▶ **RECORDS SUPPLIED**:
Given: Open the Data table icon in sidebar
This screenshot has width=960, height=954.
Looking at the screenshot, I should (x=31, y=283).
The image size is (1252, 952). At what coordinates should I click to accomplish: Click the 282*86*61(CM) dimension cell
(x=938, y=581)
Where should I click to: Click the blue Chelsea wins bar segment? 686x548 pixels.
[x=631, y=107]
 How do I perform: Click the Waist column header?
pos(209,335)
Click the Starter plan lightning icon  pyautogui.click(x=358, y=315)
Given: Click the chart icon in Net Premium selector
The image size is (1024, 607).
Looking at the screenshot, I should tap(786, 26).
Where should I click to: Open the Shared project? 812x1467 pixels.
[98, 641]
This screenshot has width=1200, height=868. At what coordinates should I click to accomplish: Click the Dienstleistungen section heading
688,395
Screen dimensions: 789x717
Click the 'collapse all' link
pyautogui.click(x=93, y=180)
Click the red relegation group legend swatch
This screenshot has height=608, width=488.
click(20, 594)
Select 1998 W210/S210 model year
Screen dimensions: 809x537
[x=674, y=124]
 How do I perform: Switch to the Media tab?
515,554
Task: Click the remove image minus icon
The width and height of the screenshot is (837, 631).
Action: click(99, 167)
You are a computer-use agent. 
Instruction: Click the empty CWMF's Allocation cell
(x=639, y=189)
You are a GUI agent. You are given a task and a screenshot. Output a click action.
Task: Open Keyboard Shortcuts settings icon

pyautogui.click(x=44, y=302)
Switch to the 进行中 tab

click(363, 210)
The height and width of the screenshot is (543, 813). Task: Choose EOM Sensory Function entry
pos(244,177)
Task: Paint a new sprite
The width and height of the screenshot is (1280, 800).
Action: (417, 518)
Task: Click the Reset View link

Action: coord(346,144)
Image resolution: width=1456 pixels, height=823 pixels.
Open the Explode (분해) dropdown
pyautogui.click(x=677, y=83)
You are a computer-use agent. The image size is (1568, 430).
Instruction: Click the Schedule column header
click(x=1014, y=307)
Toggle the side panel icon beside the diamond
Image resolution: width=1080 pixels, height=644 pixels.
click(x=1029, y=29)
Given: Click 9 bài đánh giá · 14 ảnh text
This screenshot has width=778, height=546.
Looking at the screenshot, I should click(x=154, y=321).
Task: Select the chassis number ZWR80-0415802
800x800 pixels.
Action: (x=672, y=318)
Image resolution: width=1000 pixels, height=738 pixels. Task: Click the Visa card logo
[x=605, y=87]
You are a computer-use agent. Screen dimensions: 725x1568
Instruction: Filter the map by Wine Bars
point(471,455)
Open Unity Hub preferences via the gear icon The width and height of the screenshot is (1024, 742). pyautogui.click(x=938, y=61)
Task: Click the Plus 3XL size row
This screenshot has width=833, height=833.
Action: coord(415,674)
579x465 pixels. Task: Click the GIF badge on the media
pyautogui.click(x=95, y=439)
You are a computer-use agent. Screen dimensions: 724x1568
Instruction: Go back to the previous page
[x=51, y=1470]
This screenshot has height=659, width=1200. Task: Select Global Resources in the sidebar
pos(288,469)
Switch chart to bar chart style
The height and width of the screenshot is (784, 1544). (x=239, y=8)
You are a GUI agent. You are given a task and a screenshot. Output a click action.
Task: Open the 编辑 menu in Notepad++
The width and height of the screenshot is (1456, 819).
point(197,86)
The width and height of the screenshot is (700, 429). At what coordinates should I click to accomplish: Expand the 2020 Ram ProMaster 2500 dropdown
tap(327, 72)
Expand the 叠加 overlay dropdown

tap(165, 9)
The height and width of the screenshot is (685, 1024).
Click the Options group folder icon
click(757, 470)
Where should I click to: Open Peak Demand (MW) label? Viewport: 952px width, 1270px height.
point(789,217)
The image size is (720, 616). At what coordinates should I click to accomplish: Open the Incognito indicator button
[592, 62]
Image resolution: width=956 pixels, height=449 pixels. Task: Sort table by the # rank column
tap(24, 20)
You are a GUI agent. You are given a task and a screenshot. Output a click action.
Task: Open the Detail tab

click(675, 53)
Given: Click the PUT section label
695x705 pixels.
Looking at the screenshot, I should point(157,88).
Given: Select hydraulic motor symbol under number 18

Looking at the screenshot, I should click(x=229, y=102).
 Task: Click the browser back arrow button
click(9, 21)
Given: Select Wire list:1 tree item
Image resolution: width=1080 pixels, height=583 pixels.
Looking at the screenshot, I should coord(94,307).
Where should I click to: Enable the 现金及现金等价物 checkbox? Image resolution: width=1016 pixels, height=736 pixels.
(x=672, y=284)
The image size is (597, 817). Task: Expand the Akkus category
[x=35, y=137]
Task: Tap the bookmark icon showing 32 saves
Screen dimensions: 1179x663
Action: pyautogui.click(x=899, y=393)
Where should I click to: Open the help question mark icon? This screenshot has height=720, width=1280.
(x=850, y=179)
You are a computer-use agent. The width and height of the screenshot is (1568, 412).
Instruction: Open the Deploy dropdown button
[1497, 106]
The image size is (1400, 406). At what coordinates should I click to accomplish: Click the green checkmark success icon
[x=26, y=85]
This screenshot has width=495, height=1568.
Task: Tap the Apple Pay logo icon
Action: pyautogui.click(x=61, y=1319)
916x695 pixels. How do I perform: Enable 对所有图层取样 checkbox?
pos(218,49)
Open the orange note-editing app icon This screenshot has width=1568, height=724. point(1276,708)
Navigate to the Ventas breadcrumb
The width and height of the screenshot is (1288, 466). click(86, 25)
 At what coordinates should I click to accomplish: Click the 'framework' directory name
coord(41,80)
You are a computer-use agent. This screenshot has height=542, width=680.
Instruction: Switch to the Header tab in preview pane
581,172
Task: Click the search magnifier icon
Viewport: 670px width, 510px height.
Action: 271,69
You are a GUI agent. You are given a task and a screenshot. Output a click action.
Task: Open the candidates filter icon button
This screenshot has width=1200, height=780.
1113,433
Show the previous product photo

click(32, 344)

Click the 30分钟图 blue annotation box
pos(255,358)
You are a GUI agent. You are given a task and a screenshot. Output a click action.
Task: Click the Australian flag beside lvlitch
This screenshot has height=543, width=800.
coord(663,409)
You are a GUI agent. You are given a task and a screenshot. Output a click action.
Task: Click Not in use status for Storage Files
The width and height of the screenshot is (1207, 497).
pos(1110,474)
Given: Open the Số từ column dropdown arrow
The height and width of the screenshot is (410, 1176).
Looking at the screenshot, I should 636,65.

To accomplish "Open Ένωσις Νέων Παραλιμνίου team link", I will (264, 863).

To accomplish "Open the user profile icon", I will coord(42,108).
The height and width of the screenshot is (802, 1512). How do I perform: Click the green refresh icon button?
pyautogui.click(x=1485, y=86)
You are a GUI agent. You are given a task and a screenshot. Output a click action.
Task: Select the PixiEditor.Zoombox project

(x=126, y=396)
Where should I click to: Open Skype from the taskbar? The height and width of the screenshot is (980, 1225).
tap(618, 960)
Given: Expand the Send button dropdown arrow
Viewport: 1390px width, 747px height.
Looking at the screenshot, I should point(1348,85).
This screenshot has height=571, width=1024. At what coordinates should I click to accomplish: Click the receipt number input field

▶ **HOW TO COMPLETE THIS TASK**:
Copy the lines that hold the word "will". Take them from the records above.

▶ **SOLVED PROBLEM**:
To accomplish "Open Ένωσις Νέων Παραλιμνίου team link", I will (264, 863).
To accomplish "Open the user profile icon", I will coord(42,108).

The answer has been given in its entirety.